Por: Jhorman Montezuma
Mientras en las veredas de Nariño la población sigue enfrentando la zozobra de la violencia, la falta de oportunidades y el olvido institucional, en Bogotá los altos representantes del departamento —senadores, representantes a la Cámara y el mismo gobernador— se reunieron en cómodas oficinas para hablar de “procesos de diálogo por la paz”. Una noticia que, lejos de inspirar esperanza, ha desatado una profunda indignación ciudadana.
¿Por qué en Bogotá? ¿Por qué tan lejos del territorio al que supuestamente representan? ¿Por qué no en Tumaco, Barbacoas, El Charco, Samaniego, o incluso en Pasto? La respuesta parece tan obvia como dolorosa: no hay voluntad real de escuchar a la gente ni de enfrentar los riesgos que vive el departamento. Prefieren el confort de la capital, las cámaras de los medios nacionales y las reuniones maquilladas por discursos preelectorales.
¿Y por qué justo ahora? ¿Por qué esta urgencia de «dialogar» cuando apenas falta un año para las elecciones regionales y nacionales? Los ciudadanos no son ingenuos. El calendario electoral empieza a marcar el ritmo de las agendas políticas, y todo gesto se convierte en cálculo. No se trata de paz, se trata de votos. Se trata de visibilizarse, de ocupar titulares, de mover fichas en el tablero político.
La realidad en el territorio es otra. La paz está en un limbo, en un vacío lleno de incertidumbre. A diario se reportan enfrentamientos, amenazas a líderes sociales, confinamientos forzados. Las comunidades están solas, pidiendo ayuda que no llega. El Estado brilla por su ausencia, y sus representantes parecen haber elegido deliberadamente la distancia.

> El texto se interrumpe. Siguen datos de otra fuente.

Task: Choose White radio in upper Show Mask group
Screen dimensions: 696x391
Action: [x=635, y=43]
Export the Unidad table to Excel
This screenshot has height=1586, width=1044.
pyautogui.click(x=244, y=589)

Lo más insultante es que, mientras los discursos de paz se redactan en PowerPoint, los contratistas de la Gobernación y varias alcaldías están más ocupados en celebrar. Toman trago como si ya hubieran ganado una batalla que ni siquiera han comenzado. En lugar de estar en el territorio ejecutando obras, fortaleciendo procesos comunitarios, o al menos cumpliendo con sus funciones básicas, se dedican a banquetes, eventos privados, y fiestas donde el trago corre más rápido que las soluciones.

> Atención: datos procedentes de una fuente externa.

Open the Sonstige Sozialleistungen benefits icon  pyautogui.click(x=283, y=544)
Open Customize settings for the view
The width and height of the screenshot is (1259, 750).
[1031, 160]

¿Es esta la clase dirigente que merece Nariño? ¿La que brinda por la paz sin pisar las zonas en conflicto? ¿La que firma contratos con una mano mientras sostiene un whisky en la otra? Las cifras de inversión siguen siendo una incógnita, los planes de desarrollo parecen más promesas recicladas que compromisos reales, y la comunidad sigue esperando que alguien cumpla.
La paz no se decreta ni se actúa desde un escritorio. No se logra con comunicados de prensa ni con reuniones de pasillo. La paz se construye con presencia, con diálogo sincero y territorial, con la escucha activa de quienes viven el conflicto en carne propia.
Nariño no necesita más discursos. Necesita liderazgo, coherencia y compromiso. Y, sobre todo, necesita que sus representantes dejen de brindar por la paz… y empiecen a trabajar por ella.